BEGIN Recorded information

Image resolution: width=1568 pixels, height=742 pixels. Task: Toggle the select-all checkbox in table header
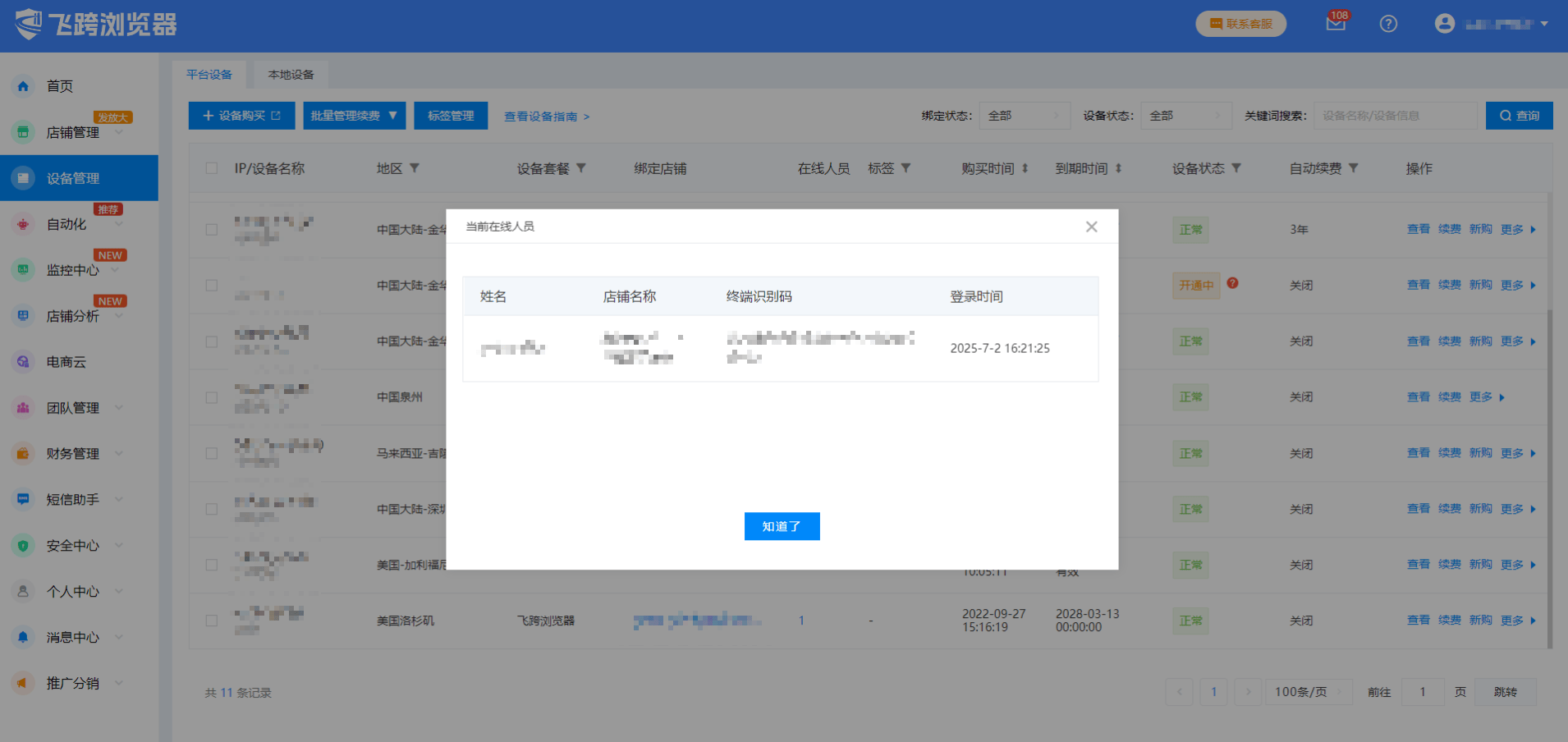[x=212, y=168]
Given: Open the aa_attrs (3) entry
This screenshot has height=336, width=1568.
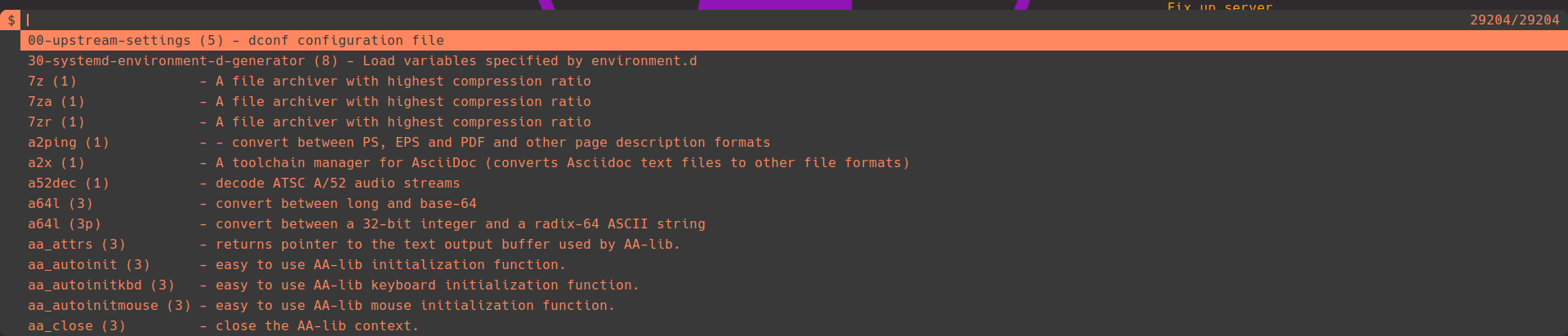Looking at the screenshot, I should (354, 245).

END Recorded information

The problem: Repeat the entries word for word, starting at the line that contains "Given: Open the aa_attrs (3) entry" and ending at the last line of the entries. Leave the pictures out of your answer.

Answer to the exercise:
Given: Open the aa_attrs (3) entry
This screenshot has height=336, width=1568.
Looking at the screenshot, I should (354, 245).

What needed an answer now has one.